▶ **Задание**
Выведите дословно фрагмент отрывка о штабе обороны Белостока, расположенный между «Увидев нас, начальник» и «не скоро — обстановка!» включительно.

▶ **Отрывок**
┄┄┄┄┄┄┄┄┄┄

Взяв с собой связного красноармейца Петра Кузнецова, пошел в гостиницу «Рица». Там помещался штаб обороны Белостока.

Еще в коридоре второго этажа гостиницы мы услышали зычный требовательный голос. Он пробивался из полуоткрытой двери кабинета начальника штаба. В кабинете находилось несколько командиров и красноармейцев. Пожилой, с офицерской выправкой начальник штаба сидел за столом и распекал стоявшего перед ним навытяжку красноармейца.

Увидев нас, начальник штаба прервал разговор:

— Вы с чем пожаловали?

Я в нескольких словах рассказал суть дела. Он вызвал командира связи и продиктовал ему текст телеграммы командующему армией. Мне указал на диван:

— Ждите, ответ может поступить не скоро — обстановка!

┄┄┄┄┄┄┄┄┄┄

▶ **Исходные данные**
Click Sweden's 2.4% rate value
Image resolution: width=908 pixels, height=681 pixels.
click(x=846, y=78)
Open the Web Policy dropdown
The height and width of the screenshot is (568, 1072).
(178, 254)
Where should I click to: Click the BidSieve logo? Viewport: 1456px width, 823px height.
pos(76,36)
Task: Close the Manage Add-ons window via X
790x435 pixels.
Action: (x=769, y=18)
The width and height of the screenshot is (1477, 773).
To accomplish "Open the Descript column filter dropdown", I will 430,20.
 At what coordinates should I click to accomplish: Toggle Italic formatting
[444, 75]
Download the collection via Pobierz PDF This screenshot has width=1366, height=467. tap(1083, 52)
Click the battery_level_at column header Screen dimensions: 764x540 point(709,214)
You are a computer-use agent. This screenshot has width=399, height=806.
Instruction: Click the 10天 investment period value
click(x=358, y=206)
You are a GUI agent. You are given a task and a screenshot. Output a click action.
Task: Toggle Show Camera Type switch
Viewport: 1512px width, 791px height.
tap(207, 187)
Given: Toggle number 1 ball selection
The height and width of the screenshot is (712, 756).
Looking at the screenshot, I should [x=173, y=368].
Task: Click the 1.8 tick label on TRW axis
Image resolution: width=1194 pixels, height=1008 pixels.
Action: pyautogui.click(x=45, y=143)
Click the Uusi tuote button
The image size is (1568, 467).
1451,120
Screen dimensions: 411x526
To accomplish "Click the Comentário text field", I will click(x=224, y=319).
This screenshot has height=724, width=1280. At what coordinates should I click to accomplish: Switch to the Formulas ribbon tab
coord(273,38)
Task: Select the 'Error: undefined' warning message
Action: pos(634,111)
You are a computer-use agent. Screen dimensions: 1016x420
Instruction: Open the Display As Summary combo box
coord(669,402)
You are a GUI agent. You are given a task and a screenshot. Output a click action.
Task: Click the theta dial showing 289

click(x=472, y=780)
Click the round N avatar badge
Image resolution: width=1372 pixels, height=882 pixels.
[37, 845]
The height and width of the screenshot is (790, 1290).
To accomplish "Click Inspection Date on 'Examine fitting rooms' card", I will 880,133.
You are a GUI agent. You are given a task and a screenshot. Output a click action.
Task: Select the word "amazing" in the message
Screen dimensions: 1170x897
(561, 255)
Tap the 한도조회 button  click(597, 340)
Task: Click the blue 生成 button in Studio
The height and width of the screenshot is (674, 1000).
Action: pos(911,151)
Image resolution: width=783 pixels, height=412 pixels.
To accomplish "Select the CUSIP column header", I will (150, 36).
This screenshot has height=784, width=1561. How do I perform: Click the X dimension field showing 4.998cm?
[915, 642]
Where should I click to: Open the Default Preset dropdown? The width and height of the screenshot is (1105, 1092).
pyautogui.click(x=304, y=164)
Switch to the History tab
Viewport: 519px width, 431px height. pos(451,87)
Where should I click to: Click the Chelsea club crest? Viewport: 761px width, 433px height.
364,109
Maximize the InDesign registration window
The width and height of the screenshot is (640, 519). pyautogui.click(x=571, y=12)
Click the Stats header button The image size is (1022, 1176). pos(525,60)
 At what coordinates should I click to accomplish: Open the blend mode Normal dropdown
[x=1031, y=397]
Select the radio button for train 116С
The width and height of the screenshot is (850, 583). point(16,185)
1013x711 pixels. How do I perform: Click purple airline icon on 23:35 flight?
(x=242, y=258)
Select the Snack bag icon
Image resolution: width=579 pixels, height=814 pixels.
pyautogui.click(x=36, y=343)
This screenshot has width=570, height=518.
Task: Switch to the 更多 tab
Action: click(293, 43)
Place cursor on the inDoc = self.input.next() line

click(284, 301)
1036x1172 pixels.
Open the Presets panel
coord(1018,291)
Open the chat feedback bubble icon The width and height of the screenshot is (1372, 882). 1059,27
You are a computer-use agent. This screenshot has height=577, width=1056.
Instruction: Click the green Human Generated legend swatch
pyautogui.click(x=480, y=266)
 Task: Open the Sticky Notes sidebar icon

┄┄┄┄┄┄┄┄┄┄

▶ **Результат выполнения**
Увидев нас, начальник штаба прервал разговор:

— Вы с чем пожаловали?

Я в нескольких словах рассказал суть дела. Он вызвал командира связи и продиктовал ему текст телеграммы командующему армией. Мне указал на диван:

— Ждите, ответ может поступить не скоро — обстановка!